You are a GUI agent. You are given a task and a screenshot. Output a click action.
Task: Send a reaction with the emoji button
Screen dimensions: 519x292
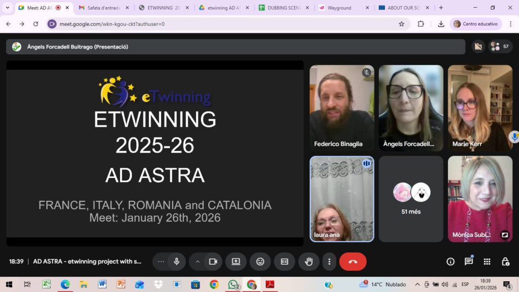[x=260, y=262]
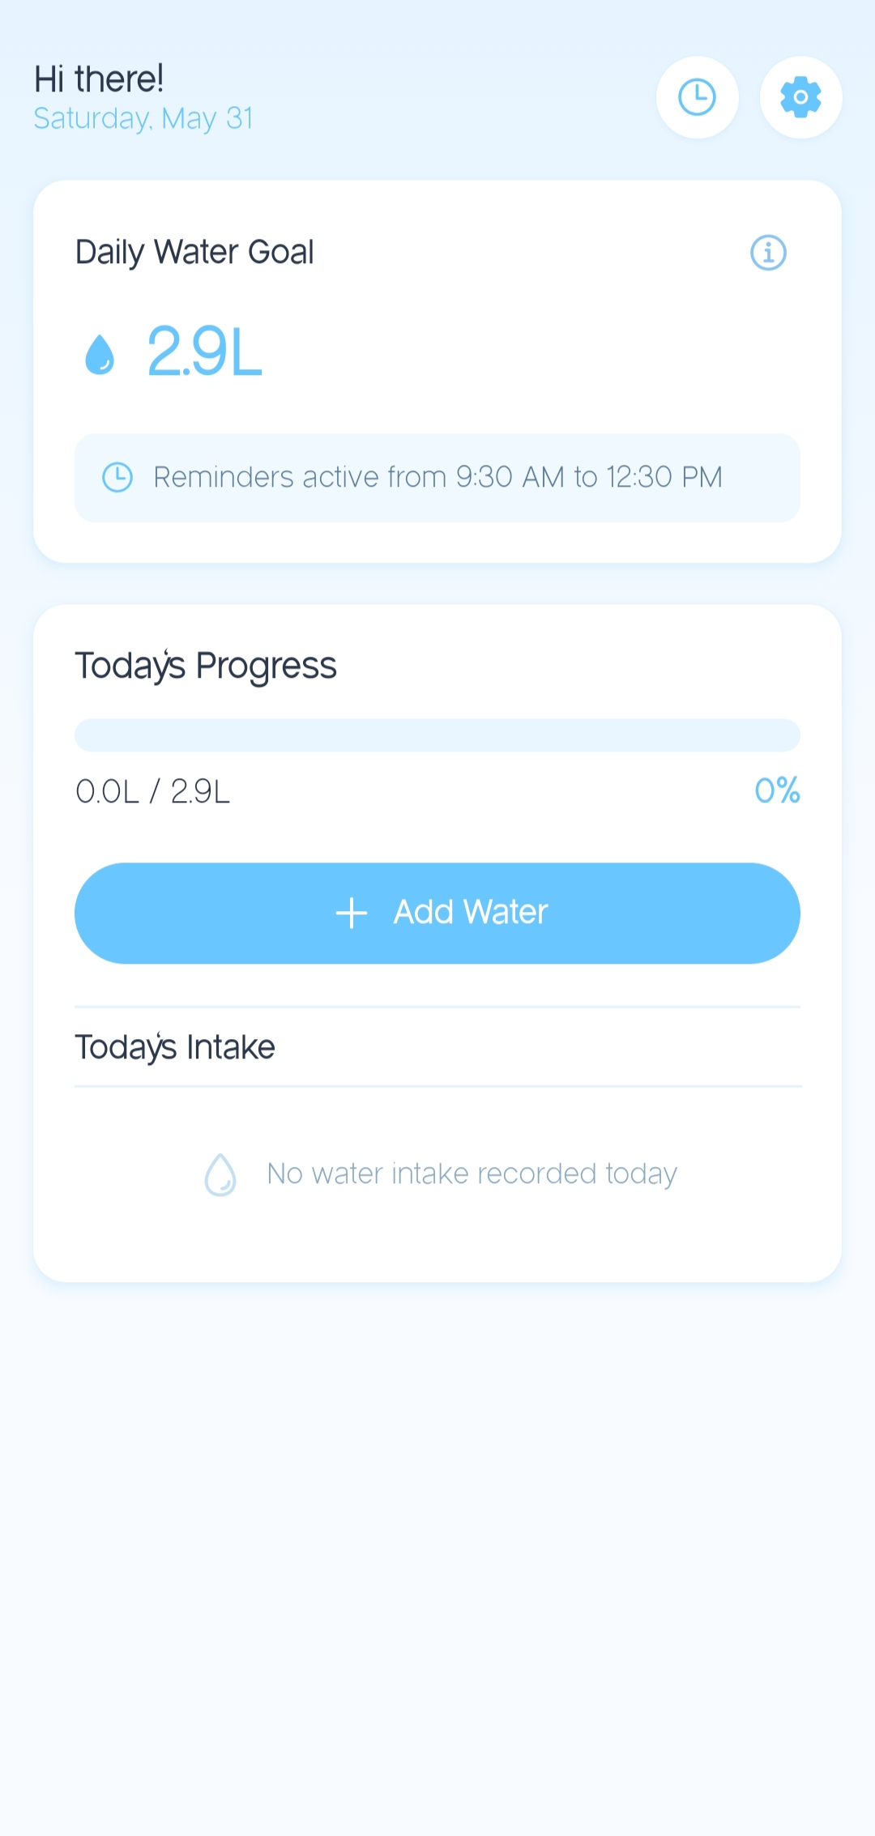Tap the Saturday, May 31 date

143,119
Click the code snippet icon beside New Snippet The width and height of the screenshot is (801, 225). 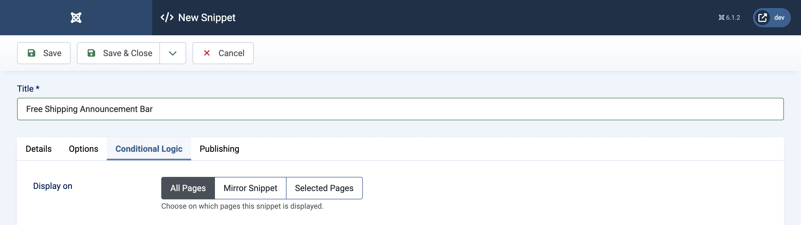click(x=167, y=17)
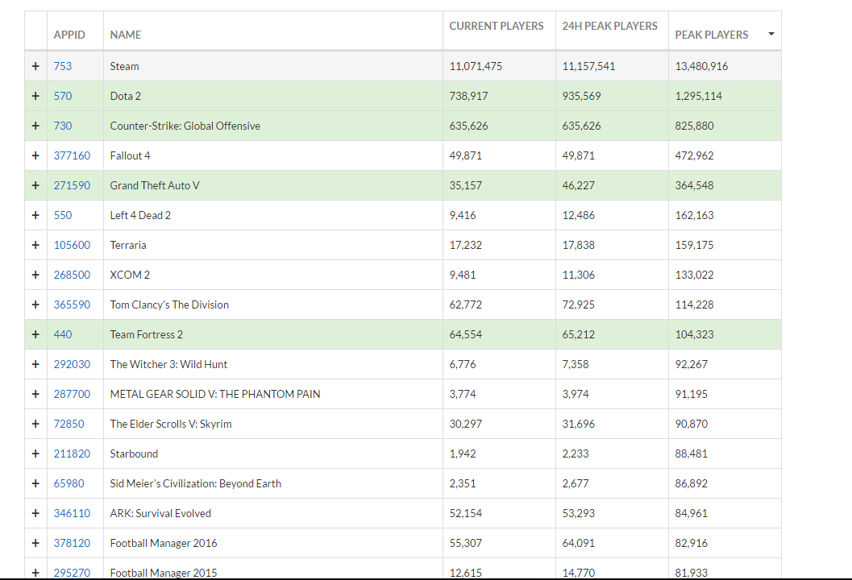Screen dimensions: 852x580
Task: Click plus icon beside XCOM 2
Action: click(x=35, y=275)
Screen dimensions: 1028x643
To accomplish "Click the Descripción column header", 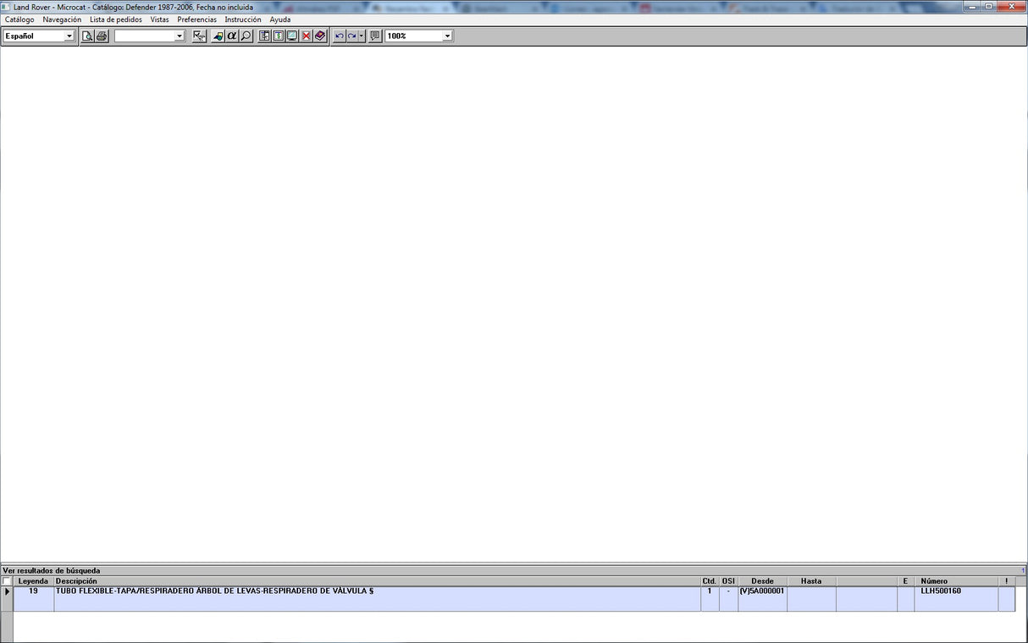I will (76, 581).

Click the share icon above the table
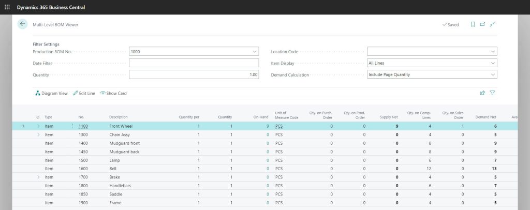coord(482,93)
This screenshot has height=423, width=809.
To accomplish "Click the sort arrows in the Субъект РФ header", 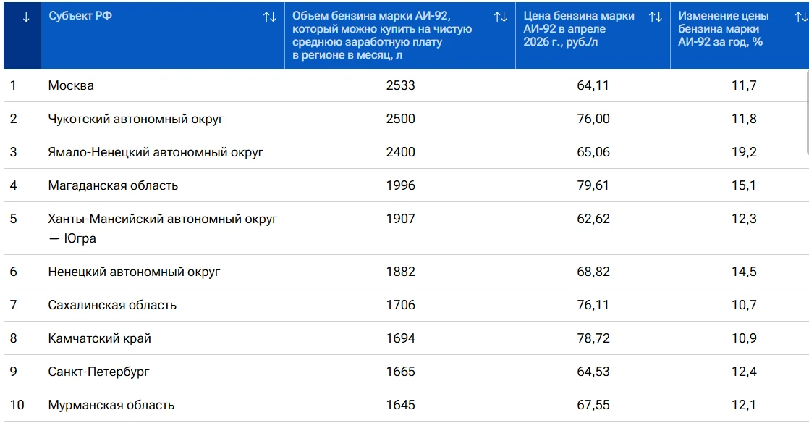I will (270, 17).
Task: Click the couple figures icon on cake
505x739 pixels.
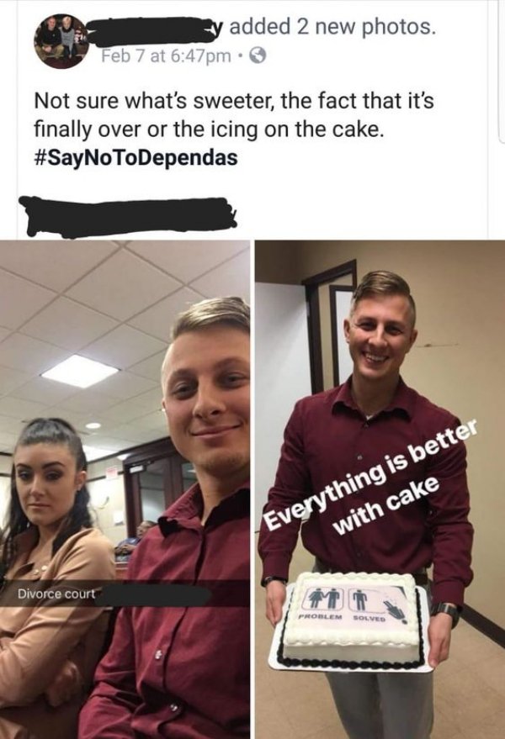Action: pyautogui.click(x=326, y=599)
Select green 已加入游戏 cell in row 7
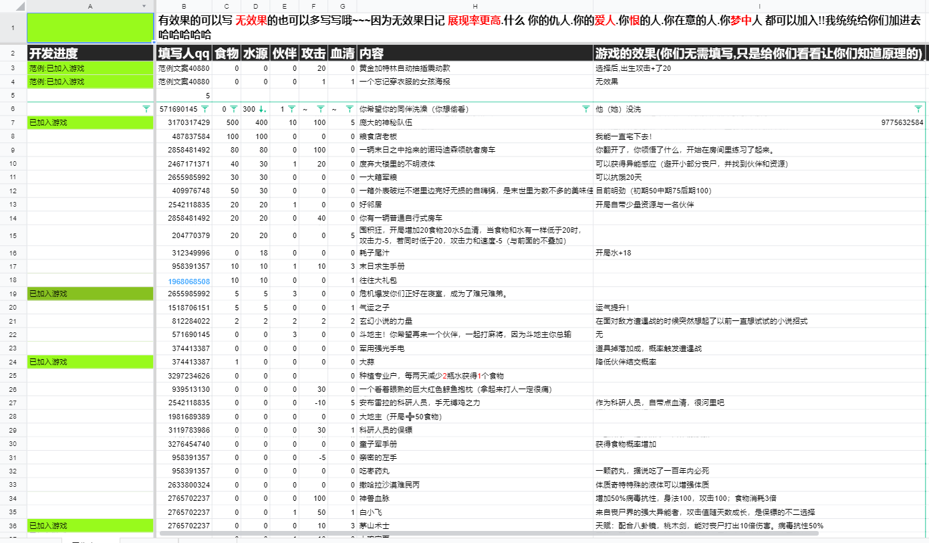Viewport: 929px width, 543px height. point(90,122)
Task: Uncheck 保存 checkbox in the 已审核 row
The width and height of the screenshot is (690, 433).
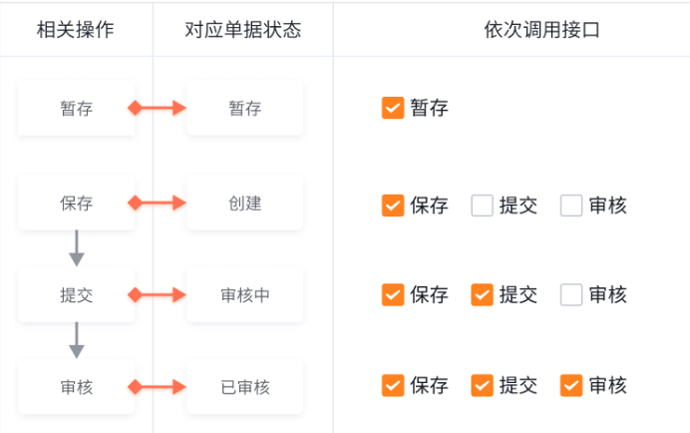Action: coord(393,385)
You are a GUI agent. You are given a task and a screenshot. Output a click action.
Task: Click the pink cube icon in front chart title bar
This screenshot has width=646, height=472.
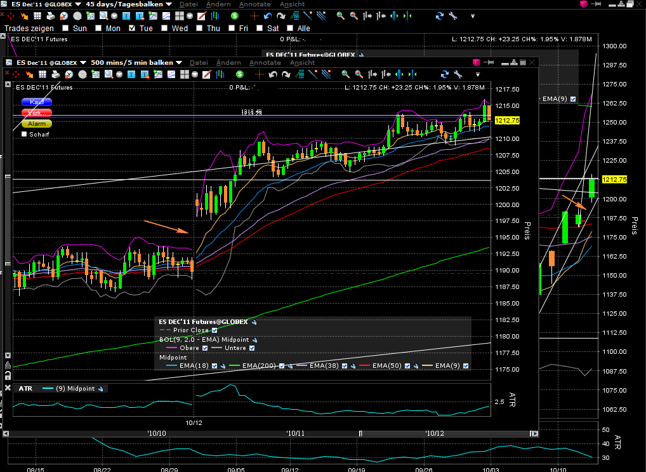477,62
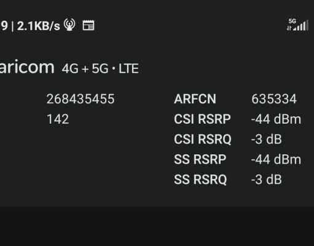Select the SS RSRP -44 dBm value
The image size is (314, 246).
[276, 159]
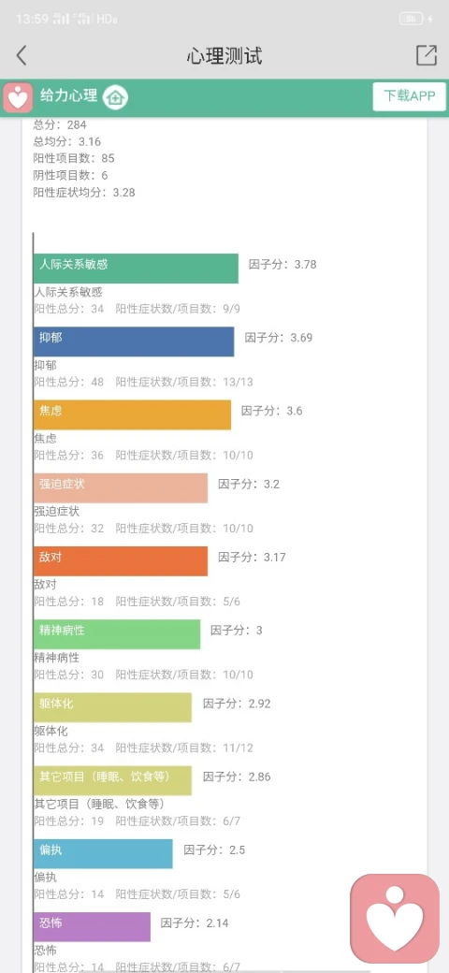Select the 人际关系敏感 green bar
Viewport: 449px width, 973px height.
click(x=136, y=269)
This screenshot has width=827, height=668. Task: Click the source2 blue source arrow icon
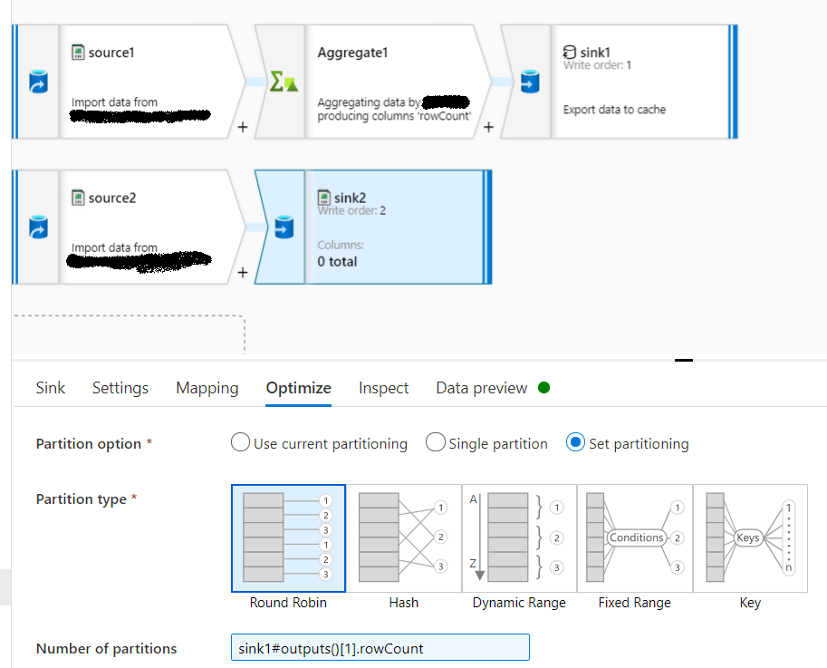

────

Task requirements: Set down exactly and only the lines from the line that contains "Select green 已加入游戏 cell in row 7" through the last line of the entries above, with both of those lines included and the pictures left out.

Task output:
Select green 已加入游戏 cell in row 7
Viewport: 929px width, 543px height. point(90,122)
Task: Uncheck 保存 checkbox in the 已审核 row
The width and height of the screenshot is (690, 433).
Action: coord(393,385)
You are a GUI agent. You are given a task and a screenshot. Output a click action.
Task: Click the pink cube icon in front chart title bar
This screenshot has width=646, height=472.
477,62
Select the SS RSRP -44 dBm value
The image size is (314, 246).
[276, 159]
Select the 人际关系敏感 green bar
Viewport: 449px width, 973px height.
click(x=136, y=269)
This screenshot has width=827, height=668. Task: Click the source2 blue source arrow icon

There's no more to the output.